Wednesday, September 20, 2017

On Flag Burning



I was 14 years old the day I made a rude discovery in a UA theater at the Topanga Mall in Canoga Park, CA. Apparently, if the movie theater isn't on a military base, they don't play the Star Spangled Banner before the previews start. So when the theater darkened at the beginning of Back to the Future, I was the only rube that got up and put his hand over his heart in anticipation of what had thus far preceded every single movie I'd ever seen. I sat back down, feeling an equal mix of embarrassment and dismay.

The embarrassment for obvious reason, I suppose. But the dismay was because I thought that we were all in this together, and I discovered that only me and the other military-brats had been saluting Old Glory before The Breakfast Club, Karate Kid, and Raiders of the Lost Ark. I had always believed that we were on the same page; in fact, didn't even know there were other pages to begin with. That was a nice little life when I actually believed that.

It's never been more obvious to me than today that we are not on the same page. In fact, I'm not even sure we're in the same book anymore. After growing up in a military home, roaming from town to town and base to base—where the Anthem, Reveille, and Taps were a routine part of everyday life—the idea of burning our nation's flag is abhorrent to me. Like being in a room full of people that are making fun of my Mom, and I'm just supposed to sit there and take it. I know that the sense of patriotism that I was raised with isn't en vogue anymore, just like I know that the government that's ruling my country doesn't deserve the kind of ardor that the Stars and Stripes generate in my heart, or the lump it puts in my throat. Mark Twain said it best: "Patriotism is supporting your country all of the time, and your government when they deserve it." I think it's been a while since they deserved it.

Even so, I'm against the idea of punishing people for burning the flag, for the same reason I'm against my faith being the law of the land: I don't believe you can legislate things like morality or a love of country into existence. I don't want the Bible to be the law of the land, but the law of our hearts, and I don't want the symbol of our country to be sanctified by law, but by the strength of our allegiance to a government that deserves it.

You've read all the commentaries and Facebook diatribes on the First Amendment; about whether flag burning should be protected speech, which it currently is. Oddly enough, the staunchest defender that the flag-burners ever had was the recently-deceased uber-conservative judge, Antonin Scalia, who also hated the burning of the flag. But he was immovable in the belief that it is part of the expression of free speech, reasoning that the Founders saw fit to enshrine the First Amendment rights first because they held them the dearest. Echoing the Founders, Scalia believed that the right of free expression in speech, religion, and assembly are the best defense against bad government.

Everybody loves those lofty beliefs on the 4th of July with a side of Mom's apple pie, just like everybody's a fan on Super Bowl Sunday. I mean, who doesn't whistle Yankee-Doodle-Dandy when the fireworks are going off? But it takes a more robust belief to remain dedicated to defending the rights of people to scream from the public stage words that make your blood boil, and ideas that you'd spend your entire life resisting.

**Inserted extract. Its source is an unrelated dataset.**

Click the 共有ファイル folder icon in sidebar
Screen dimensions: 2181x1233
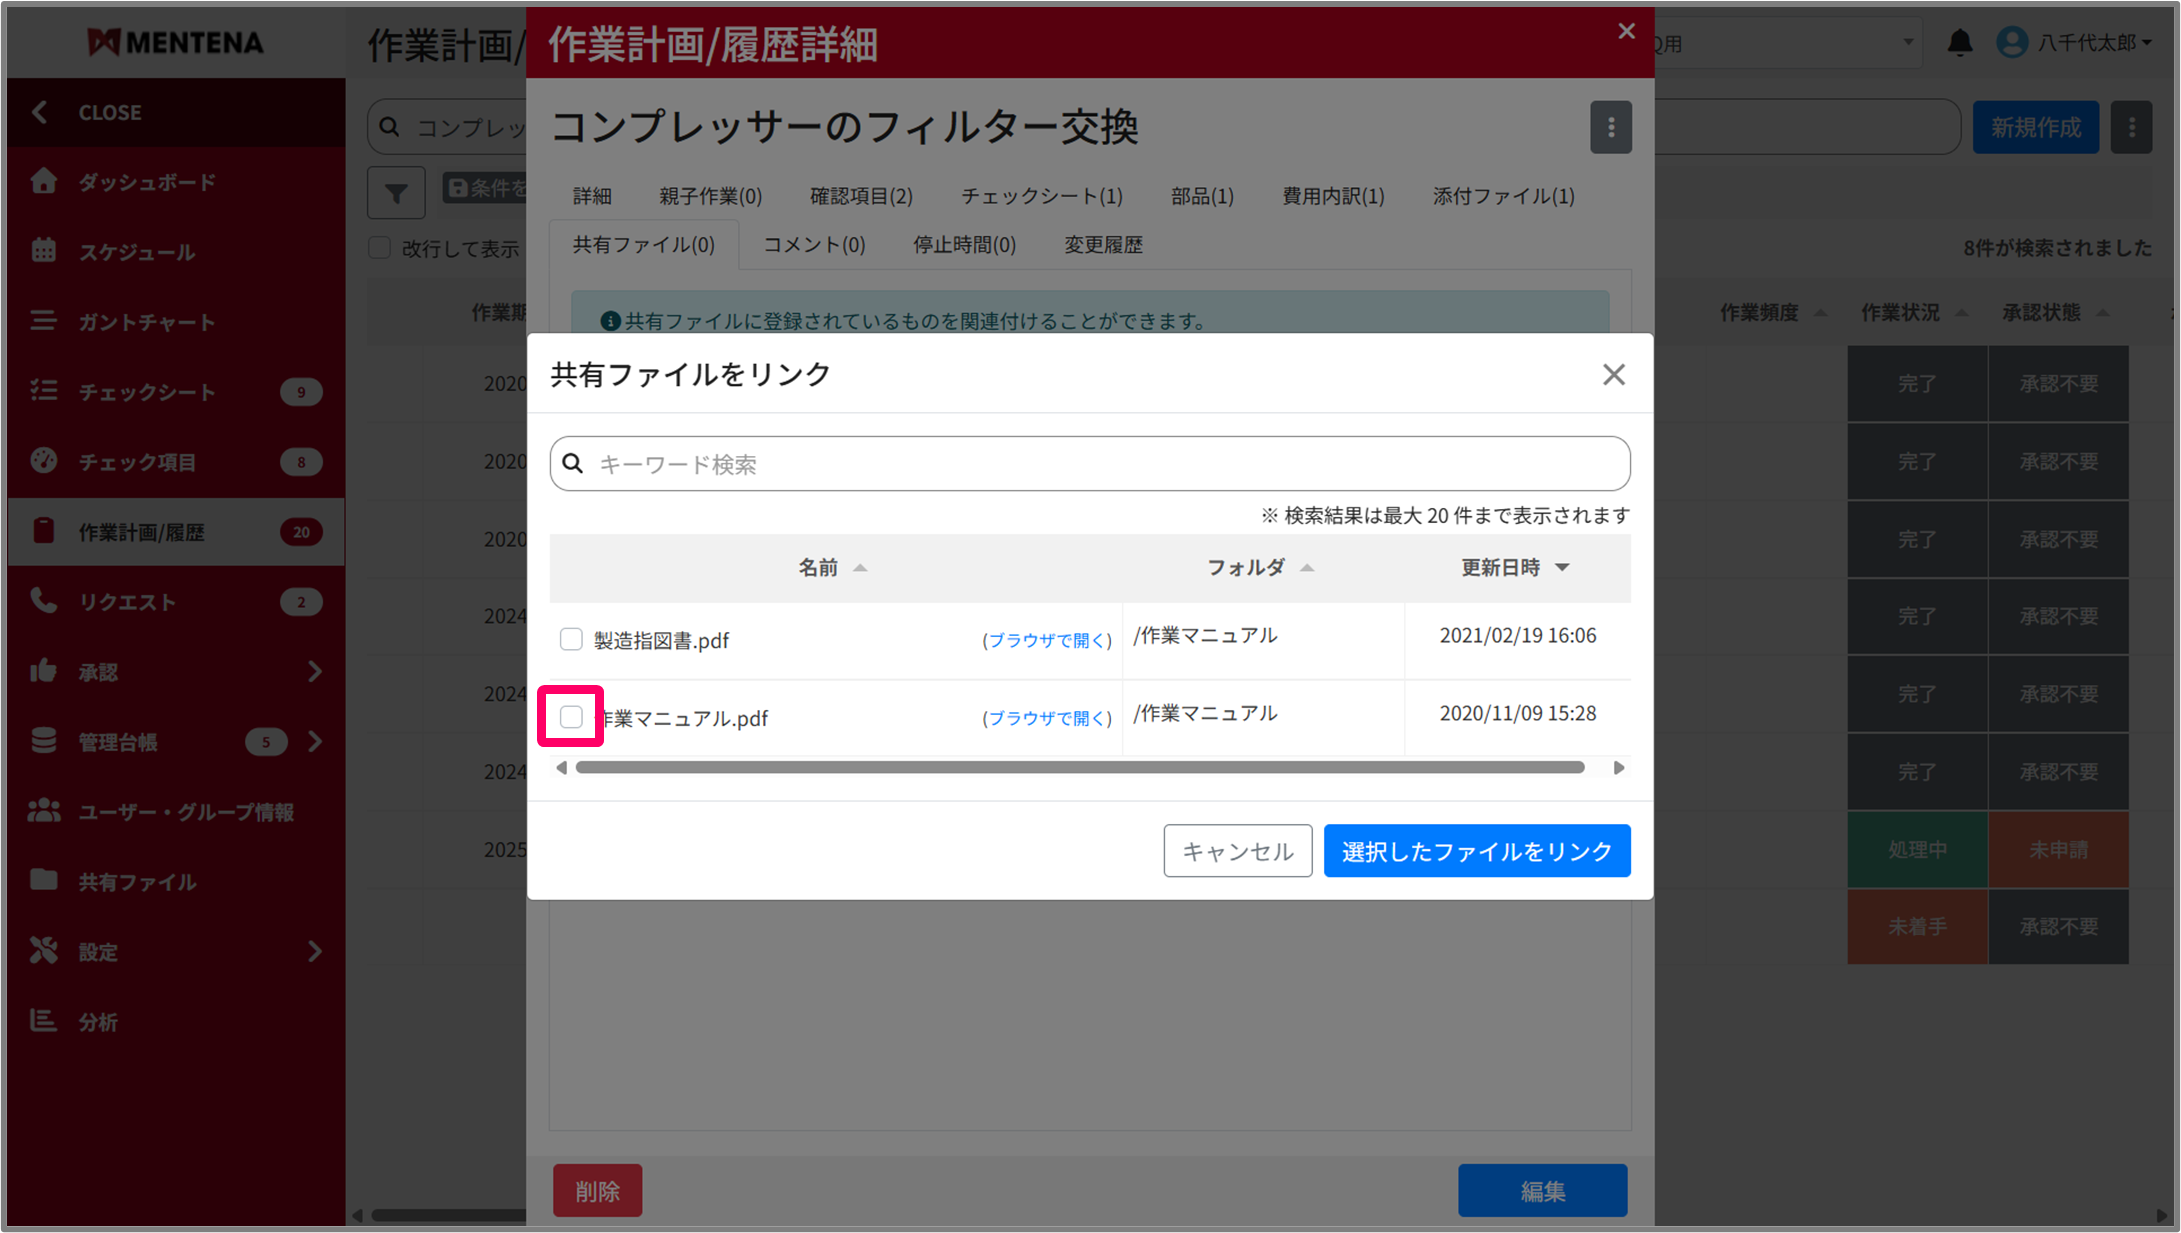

Can you imagine what it felt like for JK Rowling to defend Donald Trump's visit to the UK, then? To rebuke her own fans and supporters, insisting on hearing Trump out? He is anathema to everything she stands for, believes in, and writes about. Still, she weathered a storm of criticism from all the people who claimed that they loved freedom—even as they tried to ban Trump's very entry into their country—because she actually believes in freedom. Not just freedom for people she likes or agrees with. For everyone. And if you want to sing about the land of the free and the home of the brave, you'll have to have that kind of fortitude, too.

I'm sorry that America represents such advanced citizenship. That it requires you to have more than one emotion at a time and more than one thought in your head. It requires a nuanced intellect and emotional complexity to care more about an idea than about an event. Because as much as I love her, nobody ever died for Old Glory. They died for the Constitution, which protects people's rights to do all kinds of things, many of which you're going to hate. They died for the idea of America, not its symbol.

So if a dyed-in-the-wool, proud-as-hell military-brat like me can watch some disrespectful piece of shit burn the flag that I love in a senseless paroxysm of self-serving, masturbatory outrage, so can you. Because the only way to be sure that you'll always be free to say that the President is a Muslim terrorist, homos are going to hell, and darkies belong in the back of the bus, is to be sure that everybody can wear a hijab and smoke a doobie while they burn the flag if they goddamn feel like it. 
                                                     
                                                                                                                                                                   
Freedom is one-size-fits-all. Sorry about that.